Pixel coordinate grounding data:
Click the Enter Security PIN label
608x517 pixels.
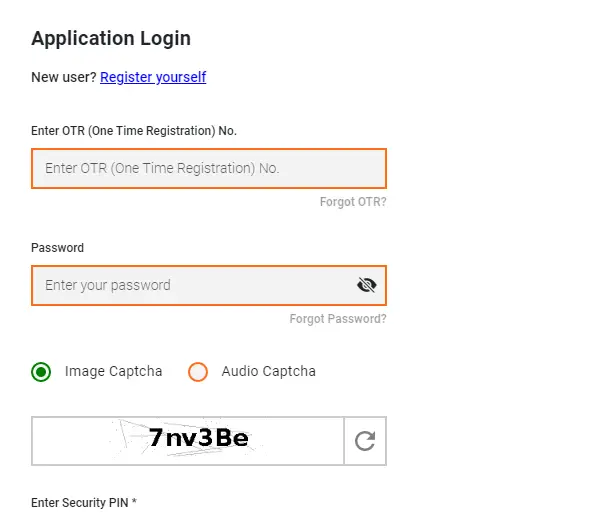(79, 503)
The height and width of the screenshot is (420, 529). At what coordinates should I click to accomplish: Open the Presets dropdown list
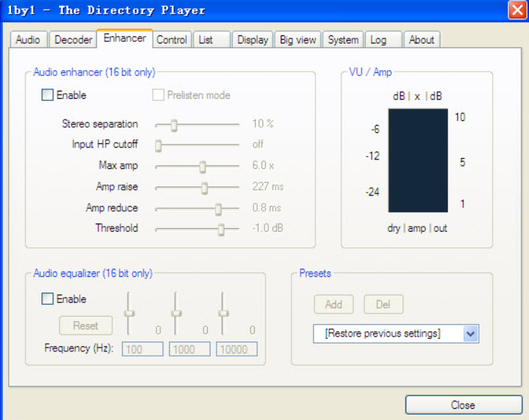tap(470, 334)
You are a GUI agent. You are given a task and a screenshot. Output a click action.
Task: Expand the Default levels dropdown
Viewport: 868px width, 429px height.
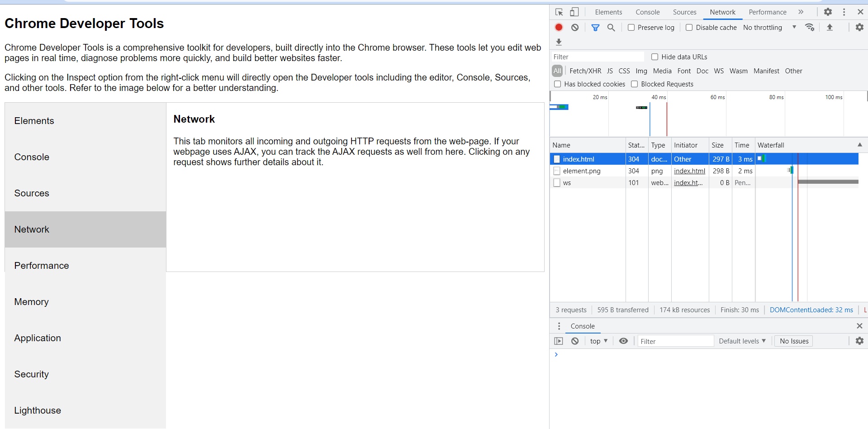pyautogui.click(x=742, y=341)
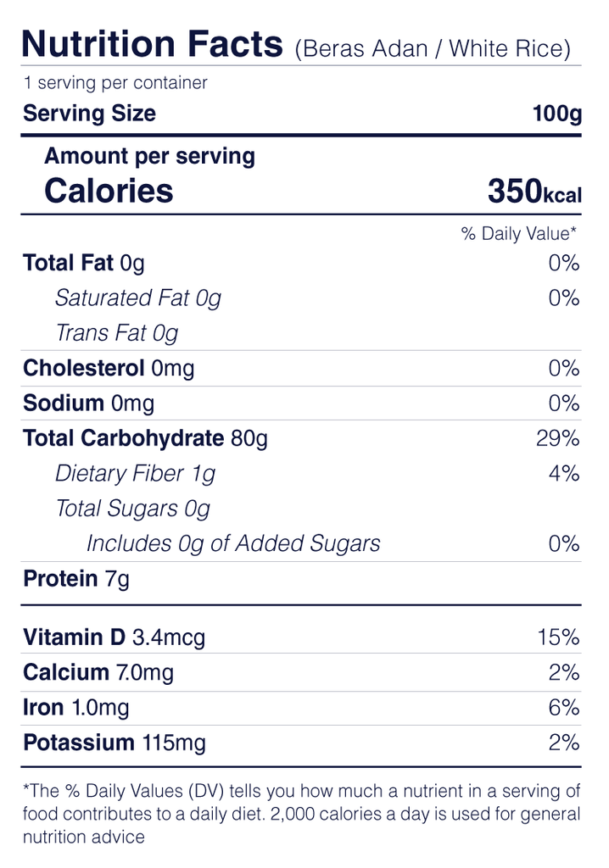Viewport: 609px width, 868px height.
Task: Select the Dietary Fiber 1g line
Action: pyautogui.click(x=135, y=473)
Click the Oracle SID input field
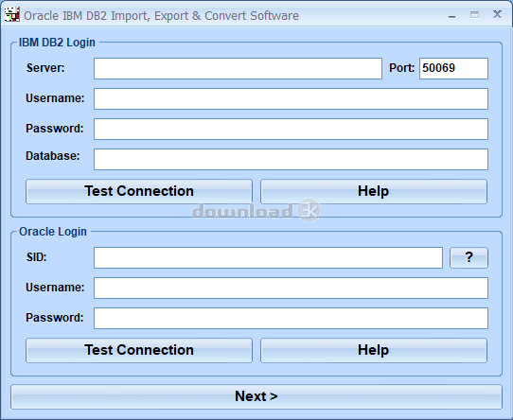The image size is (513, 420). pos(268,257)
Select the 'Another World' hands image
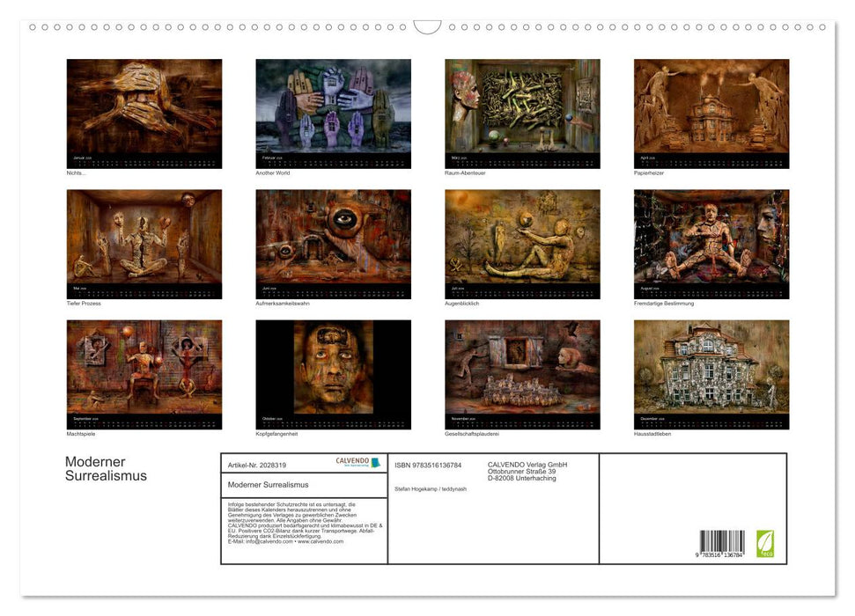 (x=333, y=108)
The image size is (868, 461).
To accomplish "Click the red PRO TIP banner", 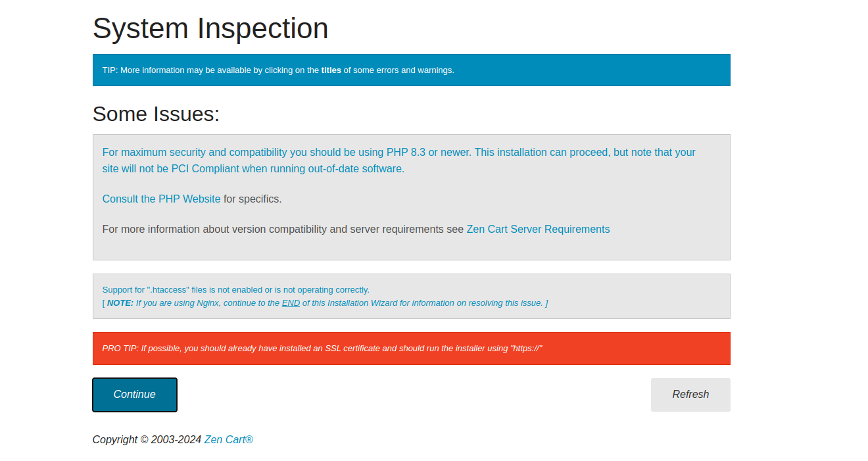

## The task
The entries are to be written out again exactly, though without any images.

## Task solution
Click the Enter Security PIN label
608x517 pixels.
(79, 503)
The height and width of the screenshot is (420, 529). At what coordinates should I click to accomplish: Open the Presets dropdown list
tap(470, 334)
You are a GUI agent. You are given a task and a screenshot. Output a click action.
Task: Expand the Default levels dropdown
Viewport: 868px width, 429px height.
pyautogui.click(x=742, y=341)
Viewport: 609px width, 868px height.
Task: Select the Dietary Fiber 1g line
Action: pyautogui.click(x=135, y=473)
Click the Oracle SID input field
The image size is (513, 420). pos(268,257)
Select the 'Another World' hands image
 (x=333, y=108)
The image size is (868, 461).
To accomplish "Click the red PRO TIP banner", 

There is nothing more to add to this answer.